My mother, Ida, has a lot in common with the biblical Miriam. Miriam was not only a life savior but a savior of the future generations of the people of Israel.
Ida, who was born in Romania and is a Holocaust survivor, chose life at every step along her journey to the land of Israel. When she was growing up, in spite of the protection of her name and looks (she was blond and blue eyed with an Austrian name of Glasser), she never hid her Jewish identity. She and her mother, after having miraculously escaped the labor camp in Transnistria, fled the front on foot ending up on the eastern Russia, Chinese border. Giving up was not an option. She and her mother literally kept each other alive when there was no physical means to survive.
Ida knew her future husband since childhood. He was her older brother’s best friend and they stole her cake cooling on the window sill for her naming ceremony. After the war he went to Israel and after fighting in the 1948 War of Independence called for her to come. She chose to follow him to Israel, marry and gave birth to a son and a daughter. Her attitude was; “we need to prove to those who wanted to wipe us out that they did not succeed.” She was thrilled to be living in a Jewish State. But when medical issues necessitated her to move out of the country, she refused. Only when her husband made her realize that she will not be able to live a normal life in Israel without the treatment she needed, did she agree. The family moved to Canada in 1962.

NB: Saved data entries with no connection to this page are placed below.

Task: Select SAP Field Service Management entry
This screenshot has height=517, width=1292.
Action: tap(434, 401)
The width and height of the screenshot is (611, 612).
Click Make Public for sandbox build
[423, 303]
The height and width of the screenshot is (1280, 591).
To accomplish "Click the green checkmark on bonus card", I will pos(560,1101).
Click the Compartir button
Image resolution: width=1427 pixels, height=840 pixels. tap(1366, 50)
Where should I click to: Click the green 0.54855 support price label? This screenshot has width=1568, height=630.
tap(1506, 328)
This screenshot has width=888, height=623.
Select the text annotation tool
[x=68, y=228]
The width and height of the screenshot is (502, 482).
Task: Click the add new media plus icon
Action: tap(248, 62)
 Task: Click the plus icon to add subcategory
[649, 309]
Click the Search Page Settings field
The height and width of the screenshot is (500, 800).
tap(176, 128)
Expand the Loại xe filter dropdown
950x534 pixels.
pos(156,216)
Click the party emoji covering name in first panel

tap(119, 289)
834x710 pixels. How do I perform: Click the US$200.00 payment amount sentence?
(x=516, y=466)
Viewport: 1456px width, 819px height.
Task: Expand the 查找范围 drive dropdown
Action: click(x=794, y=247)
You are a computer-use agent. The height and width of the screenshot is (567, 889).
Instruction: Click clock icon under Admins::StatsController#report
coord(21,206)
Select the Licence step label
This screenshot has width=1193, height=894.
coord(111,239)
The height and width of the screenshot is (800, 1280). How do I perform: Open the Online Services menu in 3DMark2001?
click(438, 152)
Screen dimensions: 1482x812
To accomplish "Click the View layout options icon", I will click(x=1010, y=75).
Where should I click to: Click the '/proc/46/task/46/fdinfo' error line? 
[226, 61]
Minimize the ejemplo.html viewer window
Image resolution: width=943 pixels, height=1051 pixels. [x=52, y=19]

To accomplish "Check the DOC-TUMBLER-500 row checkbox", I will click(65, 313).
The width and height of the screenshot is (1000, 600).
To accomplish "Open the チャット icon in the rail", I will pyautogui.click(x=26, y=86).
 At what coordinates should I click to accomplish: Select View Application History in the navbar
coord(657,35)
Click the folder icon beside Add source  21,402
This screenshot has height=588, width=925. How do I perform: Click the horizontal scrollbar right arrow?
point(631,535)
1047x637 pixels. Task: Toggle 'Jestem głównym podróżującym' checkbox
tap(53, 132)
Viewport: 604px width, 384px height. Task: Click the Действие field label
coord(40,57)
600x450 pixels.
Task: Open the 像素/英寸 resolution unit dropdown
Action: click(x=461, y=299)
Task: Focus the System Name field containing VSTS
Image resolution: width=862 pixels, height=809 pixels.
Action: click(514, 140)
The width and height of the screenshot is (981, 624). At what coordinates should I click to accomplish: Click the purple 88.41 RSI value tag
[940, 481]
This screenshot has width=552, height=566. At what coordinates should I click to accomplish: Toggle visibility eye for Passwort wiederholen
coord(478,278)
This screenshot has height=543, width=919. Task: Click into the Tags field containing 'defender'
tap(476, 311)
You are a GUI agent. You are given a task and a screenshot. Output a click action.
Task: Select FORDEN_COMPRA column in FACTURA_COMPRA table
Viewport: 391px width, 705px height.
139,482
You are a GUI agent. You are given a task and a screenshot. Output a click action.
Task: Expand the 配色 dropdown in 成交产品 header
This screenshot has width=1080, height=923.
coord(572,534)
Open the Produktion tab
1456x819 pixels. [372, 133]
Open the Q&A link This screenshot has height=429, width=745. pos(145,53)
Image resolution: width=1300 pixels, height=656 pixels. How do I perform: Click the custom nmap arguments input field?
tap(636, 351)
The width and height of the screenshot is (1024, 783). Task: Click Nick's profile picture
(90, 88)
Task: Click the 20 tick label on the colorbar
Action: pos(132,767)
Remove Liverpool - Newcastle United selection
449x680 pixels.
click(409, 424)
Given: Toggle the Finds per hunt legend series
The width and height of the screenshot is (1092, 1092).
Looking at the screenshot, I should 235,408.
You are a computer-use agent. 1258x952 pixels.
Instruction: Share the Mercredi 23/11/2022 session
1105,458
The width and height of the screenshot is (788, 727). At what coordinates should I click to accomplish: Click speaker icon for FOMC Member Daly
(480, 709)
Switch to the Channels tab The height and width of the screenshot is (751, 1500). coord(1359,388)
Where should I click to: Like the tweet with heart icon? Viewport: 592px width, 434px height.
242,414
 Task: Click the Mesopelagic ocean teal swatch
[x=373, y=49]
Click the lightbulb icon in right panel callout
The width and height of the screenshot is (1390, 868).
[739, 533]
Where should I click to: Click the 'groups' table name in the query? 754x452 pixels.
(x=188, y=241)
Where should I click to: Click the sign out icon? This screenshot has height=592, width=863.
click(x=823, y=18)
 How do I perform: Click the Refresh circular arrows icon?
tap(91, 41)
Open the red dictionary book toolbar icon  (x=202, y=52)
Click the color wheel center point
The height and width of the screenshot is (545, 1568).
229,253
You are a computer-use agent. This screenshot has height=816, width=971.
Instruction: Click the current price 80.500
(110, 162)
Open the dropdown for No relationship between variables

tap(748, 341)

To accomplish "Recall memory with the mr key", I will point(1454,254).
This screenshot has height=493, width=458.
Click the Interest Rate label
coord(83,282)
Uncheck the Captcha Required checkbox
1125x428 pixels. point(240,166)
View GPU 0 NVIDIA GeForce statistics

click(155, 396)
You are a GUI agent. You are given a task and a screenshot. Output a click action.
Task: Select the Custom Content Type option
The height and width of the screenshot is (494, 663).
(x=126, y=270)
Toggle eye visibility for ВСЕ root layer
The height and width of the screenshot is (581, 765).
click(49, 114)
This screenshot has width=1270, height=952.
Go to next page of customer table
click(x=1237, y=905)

Ida’s son (who went to Israel to serve in the IDF) met his wife in Canada, and her 4 granddaughters and 1 grandson, were born in Canada. But with a strong belief that Israel is the only place in the world for Jews to live, the family returned to Israel in 2009. Sadly, Ida’s husband, Joseph, Z”L, died in 1996 in Toronto, and is now in the Ra’anana cemetery.
Ida’s oldest granddaughter just completed her service in the IDF and the second oldest just started hers. Ida’s grandchildren are the third generation since the Holocaust to serve in the IDF. A petite woman, she continues to be strong and continues to fight for the right to “live freely as a Jew in my own country, with our own government and our army to protect us”.
This past Simchat Torah (as in all the years since she made Aliyah), Ida was in the center of the women’s circle dancing, singing and crying with both arms wrapped around the Torah, her whole being embracing life.